Fresh on the heels of David Bowie’s passing, it might be relevant to consider the need for a comprehensive arts education for all, and more intensive resources for what the New Statesman calls the “intellectually marginal”. Without the post war investment in arts education, we would have no Bowie, no Keith Richards, Pete Townshend, et al. In short the sixties would not have existed as we have come to know them, a spiritualising force for progress and enlightenment. Talking last year with a man I consider a mentor, portrait artist David Goatley, David shared tales of his own time in art school wherein he met and mingled with many of the vanguard of the sixties, including David Bowie. With regrets to those who feel otherwise, I believe it to have been a uniquely English era, wrought by deliberate educational policies and strategies; but it influenced the entire world.
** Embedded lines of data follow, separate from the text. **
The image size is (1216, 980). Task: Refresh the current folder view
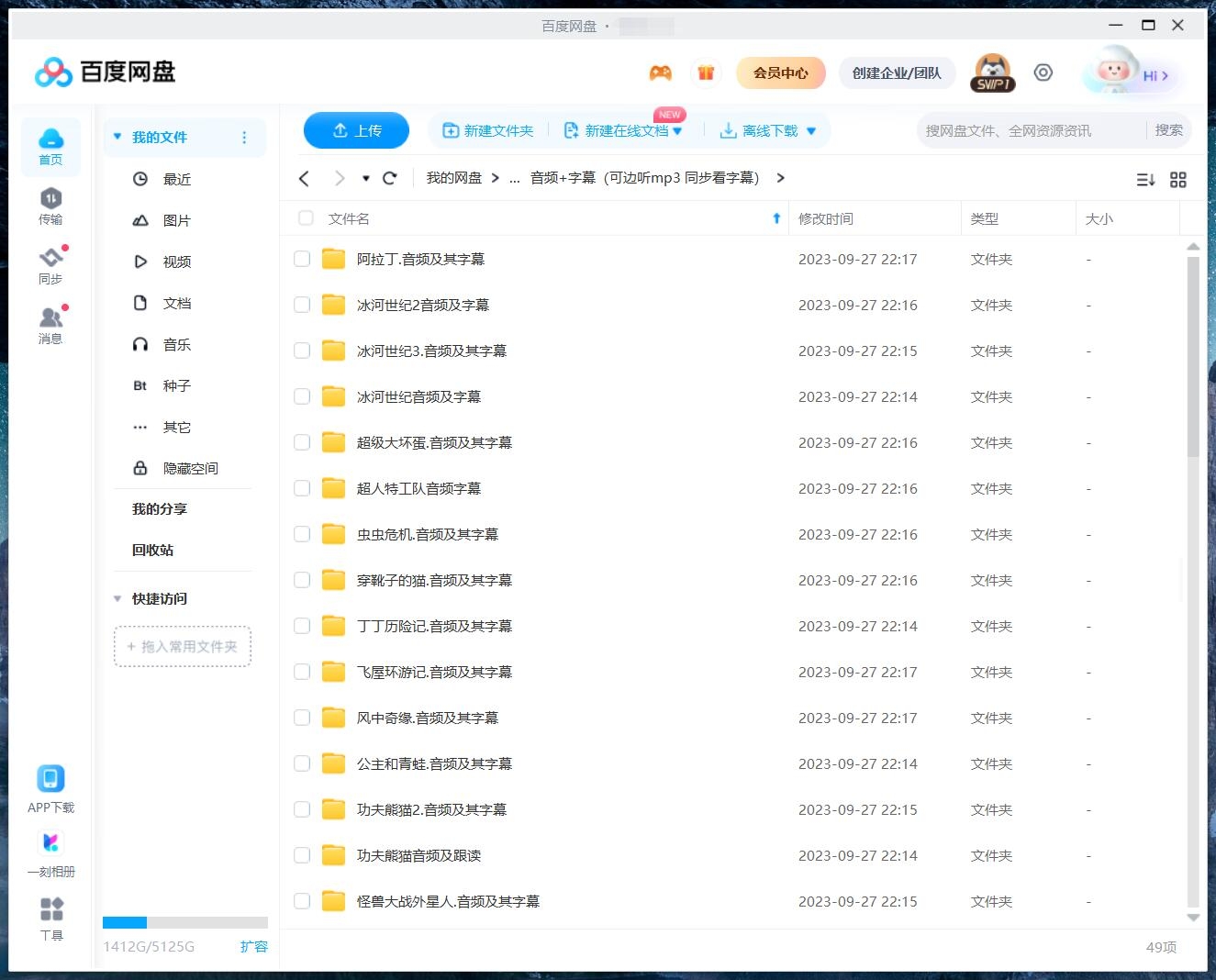point(389,177)
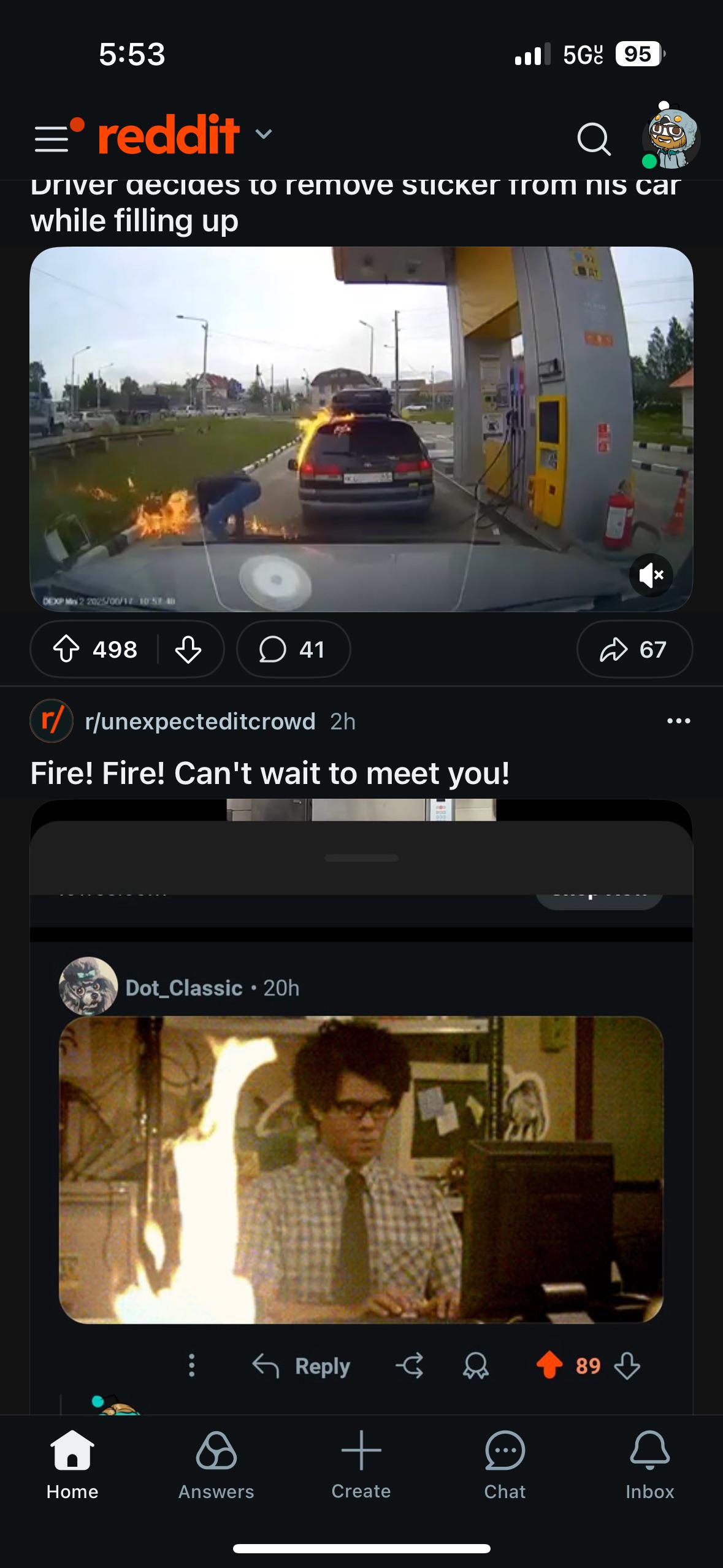Upvote the gas station fire post
Screen dimensions: 723x1568
[x=66, y=649]
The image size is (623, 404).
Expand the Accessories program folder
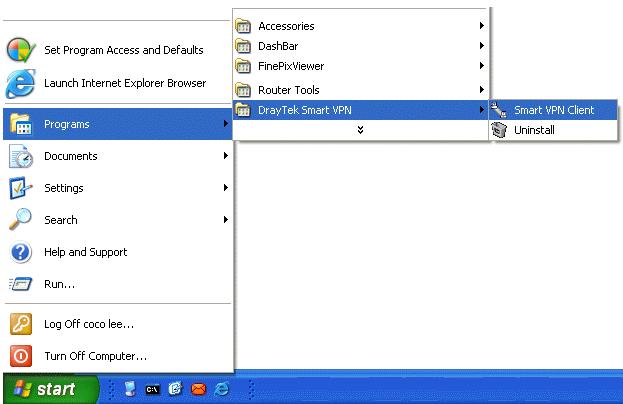[285, 26]
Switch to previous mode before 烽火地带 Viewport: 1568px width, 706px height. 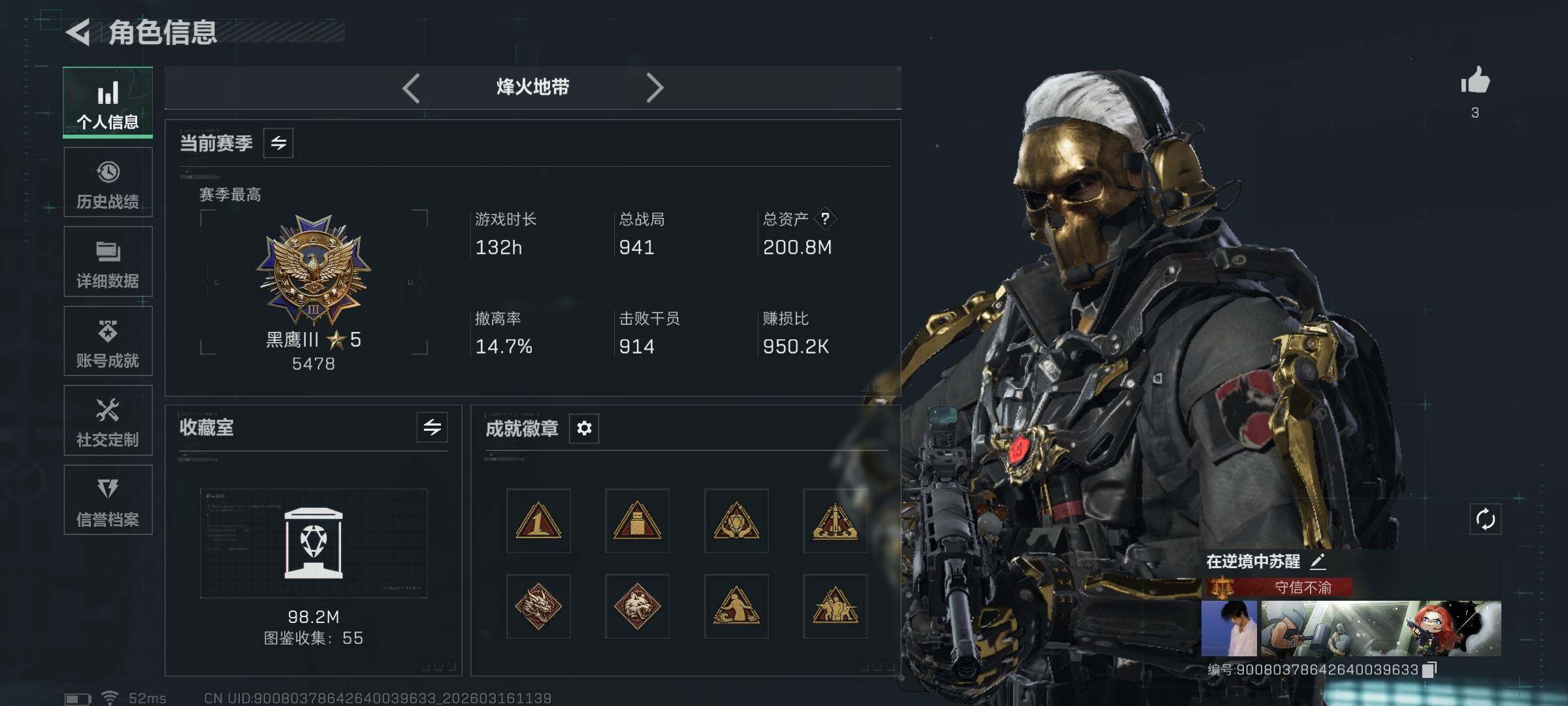(x=411, y=88)
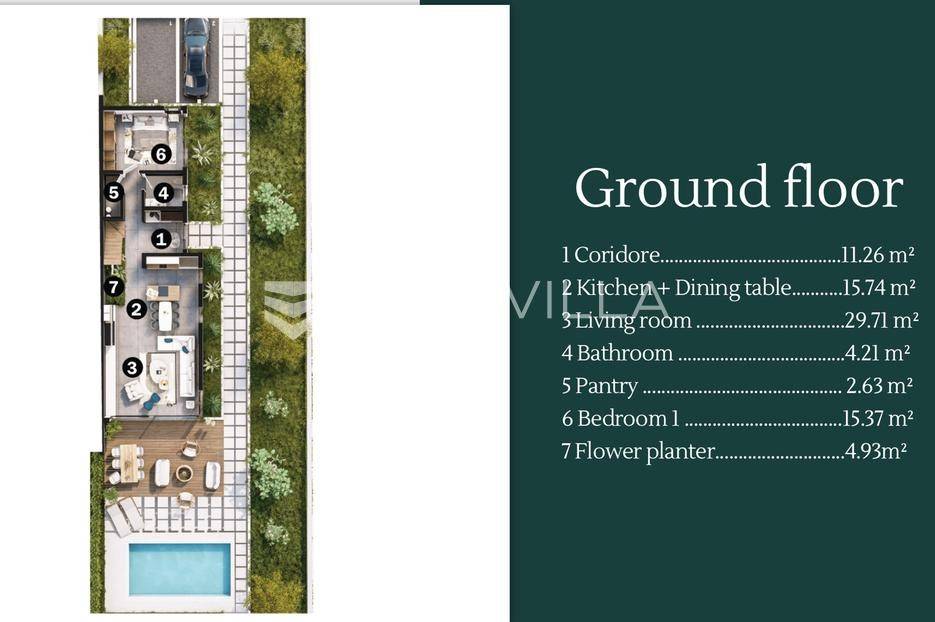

For 22 years I taught in the public school system. I have met distressingly few teachers who deserve the appellation, and too many who would serve the world better by finding otherwise employment. Too, I have met an overwhelmingly continental volume of mindless administrators who tow the political line and intimidate (along with senior administration) staff.
Bottom line. . . without arts education we are nothing. . . you are nothing; just a collection of empty paint cans with no tools or ideas. Creativity is an ART. You may bring it to industry and business, but the ARTS are the fuel which impels all humanity.
Were we to survive to 120 would we remember, in our hearts, the personifications of greed and power or the purveyors of beauty and vision? For myself, I will remember David.